Nakashima-san also works with a local furniture maker, collaborating on benches and chairs that combine native cedar and tatami. One example of their work can be found in a new local government office.

中島拓也さん/たたみ職人/Nakashima Takuya/Tatami Maker Nakashima Tatami Gallery

He tells me that when he trained at a tatami store, as a part of his schooling in Kyoto, he was exposed to many potential uses of tatami both domestic and international. “I think of tatami as a fundamental example of Japanese culture, so it was a new experience for me to see tatami through foreign eyes, to learn how tatami was being used in Japanese restaurants and museums overseas.”

Nakashima-san makes use of a small tea room adjacent to his gallery for a monthly tea drinking event. During his college days, he studied the tea ceremony. His teacher at the time was an English teacher from Canada, whom he greatly admired. Nakashima-san told me that the first time his teacher placed a cup of tea in front of him, he was overcome by a strange mixture of nervousness and relaxation. “Just sitting upright on the tatami, I felt calm and content.
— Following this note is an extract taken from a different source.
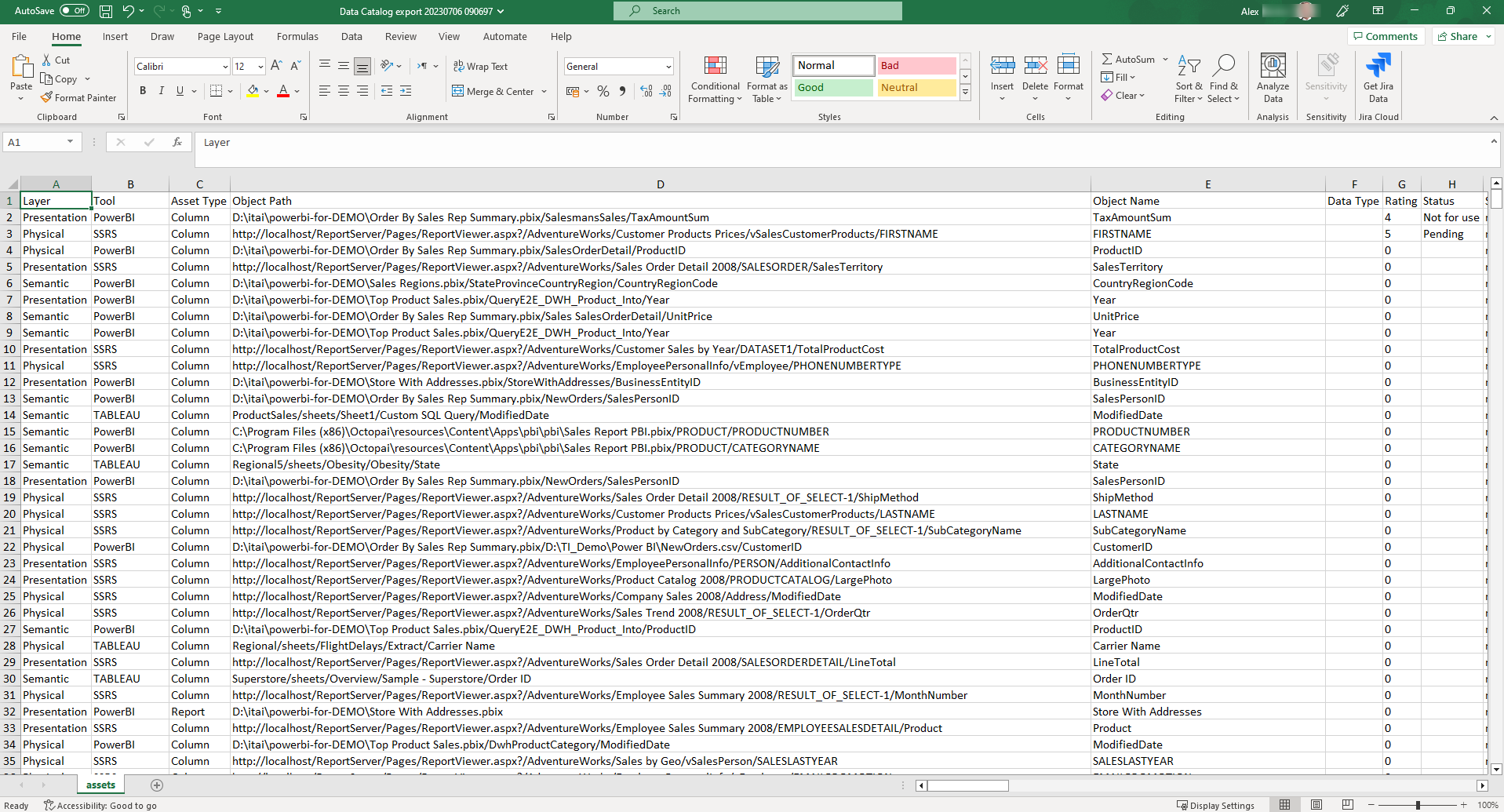Switch to the Page Layout tab
The width and height of the screenshot is (1504, 812).
tap(225, 37)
While some of this feeling came from being in a traditional Japanese space, more than that, this pleasant feeling came from sitting across from my teacher, and feeling that I was accepted entirely for who I was.”

Nakashima-san also makes the traditional Japanese sweets that accompany the tea at these events. He makes them with loving care and his wife taste-tests them to be sure that they are good.

Nakashima-san is a member of “Tatami-to,” a group of 17 tatami makers located throughout Japan. They are pursuing a variety of activities to promote the use of tatami and to support domestic igusa farmers. “If things continue as they are, there’ll be no igusa farmers ten years from now. That’s how quickly their number is shrinking. We’re holding special events and trying to combine tatami with other items in an effort to make new products that will enhance the value of tatami and protect the livelihoods of the igusa farmers.”

Nakashima-san is working with creative people in a variety of other fields in search of new possibilities for tatami. And he’s traveling to locations where igusa is grown and helping out – as a live-in guest – with the igusa harvest.

“Making use of igusa grass grown here in Japan, the highest quality product becomes all the more beautiful, and strong, when it is bleached by the sun. The color becomes brighter and, over time, the inherent beauty of the igusa plant grows. This is because the farmers are carefully selecting the finest stalks, one by one.”

Here on this small island, Nakashima-san is contributing to the preservation of Japanese culture.